Following that decision, a court also declined to recognize standing in Vigil v. Take-Two Interactive Software, Inc. (S.D.N.Y. 2017). Here, plaintiffs sued over the storage of facial scans used to create digital avatars for the video game NBA 2K15. Utilizing a two-step, Second Circuit framework, the court held that the privacy concerns implicated by the statute were not at issue, as there was no risk that the information would be disclosed. Mere storage was consistent with how the plaintiffs expected the data to be used and could not confer standing.

But in Monroy v. Shutterfly, Inc. (N.D. Ill. 2017), a court held that where the plaintiff had never used Shutterfly, he did not consent to the storage of his facial geometry for tagging purposes. This distinguished the prior cases, holding that ignorance as to the fact that personal data is even being collected can create a concrete privacy injury.

Apart from standing, plaintiffs also must show that the activity is geographically covered by Illinois law. In Rivera v. Google Inc. (N.D. Ill. 2017), Google challenged whether the Act covered face templates used to find and group together photographs of people taken on Droid smartphones. Because these issues occur on the “cloud”—and don’t necessarily involve a specific location within Illinois—there is some dispute as to where the harm occurred, and imposing liability for photographs with tenuous connections to Illinois will make Google comply with the Act nationwide, potentially violating the Commerce Clause by interfering with other states’ rights to regulate the internet. Because Illinois uses a circumstantial, factor-based test to address the extraterritoriality, the court declined to decide these issues without factual discovery about the creation of the data and the location of consent, leaving these questions open for future resolution.

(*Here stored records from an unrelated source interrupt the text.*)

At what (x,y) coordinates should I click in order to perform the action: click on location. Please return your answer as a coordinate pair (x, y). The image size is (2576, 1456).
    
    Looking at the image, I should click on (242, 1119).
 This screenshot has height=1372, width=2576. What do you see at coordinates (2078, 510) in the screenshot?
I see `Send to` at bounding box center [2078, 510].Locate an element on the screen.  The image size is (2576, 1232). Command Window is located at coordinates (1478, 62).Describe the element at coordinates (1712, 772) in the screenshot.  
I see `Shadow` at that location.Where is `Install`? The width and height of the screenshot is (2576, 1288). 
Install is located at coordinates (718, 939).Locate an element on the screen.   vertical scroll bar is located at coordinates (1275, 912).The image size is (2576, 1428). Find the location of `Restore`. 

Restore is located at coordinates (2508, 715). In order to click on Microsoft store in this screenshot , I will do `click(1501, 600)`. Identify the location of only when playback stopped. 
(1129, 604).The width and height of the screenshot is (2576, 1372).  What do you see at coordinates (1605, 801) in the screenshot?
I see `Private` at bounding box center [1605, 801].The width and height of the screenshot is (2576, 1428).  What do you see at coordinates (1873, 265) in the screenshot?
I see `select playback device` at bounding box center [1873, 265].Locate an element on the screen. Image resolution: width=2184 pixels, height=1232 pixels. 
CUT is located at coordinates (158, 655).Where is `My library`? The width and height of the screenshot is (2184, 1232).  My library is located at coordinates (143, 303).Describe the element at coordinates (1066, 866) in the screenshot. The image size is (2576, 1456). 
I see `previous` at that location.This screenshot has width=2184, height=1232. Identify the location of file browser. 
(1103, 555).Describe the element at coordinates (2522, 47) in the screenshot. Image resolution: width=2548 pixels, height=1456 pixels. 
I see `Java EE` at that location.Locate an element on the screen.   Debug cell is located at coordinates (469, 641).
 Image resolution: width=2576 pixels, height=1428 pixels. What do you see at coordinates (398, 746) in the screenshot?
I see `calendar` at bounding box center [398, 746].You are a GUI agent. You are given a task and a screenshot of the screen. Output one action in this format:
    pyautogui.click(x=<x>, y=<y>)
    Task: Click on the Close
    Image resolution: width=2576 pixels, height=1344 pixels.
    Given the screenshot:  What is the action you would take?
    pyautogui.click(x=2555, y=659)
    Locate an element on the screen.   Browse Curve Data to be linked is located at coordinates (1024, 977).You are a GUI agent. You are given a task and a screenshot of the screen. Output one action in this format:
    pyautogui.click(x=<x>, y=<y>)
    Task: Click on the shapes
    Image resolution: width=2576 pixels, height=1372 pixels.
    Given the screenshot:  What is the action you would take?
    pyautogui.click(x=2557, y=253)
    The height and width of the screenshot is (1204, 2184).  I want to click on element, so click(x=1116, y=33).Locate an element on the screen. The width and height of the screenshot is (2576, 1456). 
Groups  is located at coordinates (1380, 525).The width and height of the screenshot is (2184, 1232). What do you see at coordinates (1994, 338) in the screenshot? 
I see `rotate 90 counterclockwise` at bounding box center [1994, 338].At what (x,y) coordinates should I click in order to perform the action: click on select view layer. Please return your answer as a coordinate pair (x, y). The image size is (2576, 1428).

The list of defendants in Illinois courts illustrates the breadth of the Act: hotels, tanning salons, steel and manufacturing companies, Snapchat, food service providers, and bars have all been sued. Complicating matters, more states are considering similar laws, which companies are fighting vigorously. And while a congressional solution could address the Commerce Clause and consumer protection issues, Congress has not really looked into this issue since 2014. In light of the Equifax breach, however, there is some thought that Congress should do away with Social Security numbers altogether and replace them with biometric information, which would lead to an even greater need for regulation to protect consumers’ privacy interests. Recognizing this importance, states probably are not going to do away with their statutes. And given that companies gain significant value from this information, the collection, use, regulation, and subsequent litigation in this field probably are not going to go away either. Federal courts are thus going to have to resolve these issues or face kicking the can to state courts to play the major role in regulating some of the U.S. economy’s largest actors.